Is age just a number, or is it more indicative of experience and maturity? Perhaps it depends on the individual. I have generally dated men who are older than me, but I did date a younger guy for a short time before I left Dallas. In general, though, I don't go for younger guys. But it is nice to hear compliments from a man, younger or not. My ego was boosted by some compliments from a younger guy this weekend. It's nice to hear I've still got it. ;-)

Tuesday, February 02, 2010

Poor Kitty

My cat Sabrina had dental surgery today. Her first dental cleaning by my sister, Dr. Jenn, was done about four years ago. At that time, Jenn found she had some decaying teeth and had to remove three. At Sabrina's recent check-up, they saw some irritation in her gums and tartar on her teeth and suggested another cleaning. Sure enough, the x-rays detected additional teeth that needed to come out.

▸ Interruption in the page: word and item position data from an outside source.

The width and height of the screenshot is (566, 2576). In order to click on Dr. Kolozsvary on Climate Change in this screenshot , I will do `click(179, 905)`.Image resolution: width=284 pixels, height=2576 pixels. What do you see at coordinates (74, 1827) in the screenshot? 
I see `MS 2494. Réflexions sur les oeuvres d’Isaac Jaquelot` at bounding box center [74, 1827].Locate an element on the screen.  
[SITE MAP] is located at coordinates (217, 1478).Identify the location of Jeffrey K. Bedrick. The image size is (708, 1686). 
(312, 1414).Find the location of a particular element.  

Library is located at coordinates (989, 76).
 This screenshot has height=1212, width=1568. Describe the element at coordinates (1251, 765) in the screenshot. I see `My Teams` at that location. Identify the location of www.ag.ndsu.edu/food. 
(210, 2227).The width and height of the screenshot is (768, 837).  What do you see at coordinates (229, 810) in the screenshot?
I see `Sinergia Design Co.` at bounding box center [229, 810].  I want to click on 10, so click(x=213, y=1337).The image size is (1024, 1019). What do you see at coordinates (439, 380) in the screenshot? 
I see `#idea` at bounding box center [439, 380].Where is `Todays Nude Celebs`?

Poor girl had three teeth removed today, as well as a small mole-like spot removed from her head. She seems to be happy now that she's home, and I have pain meds to give her for the next couple days while she heals.

It's so hard to watch her go through this, but I know it's for the best and will hopefully keep her healthy and here with me longer. I took a video when I got her home tonight to share with Dr. Jenn and the family. Her purr is very loud, due to her scratchy throat from the trachea tube for breathing while she was under anesthesia.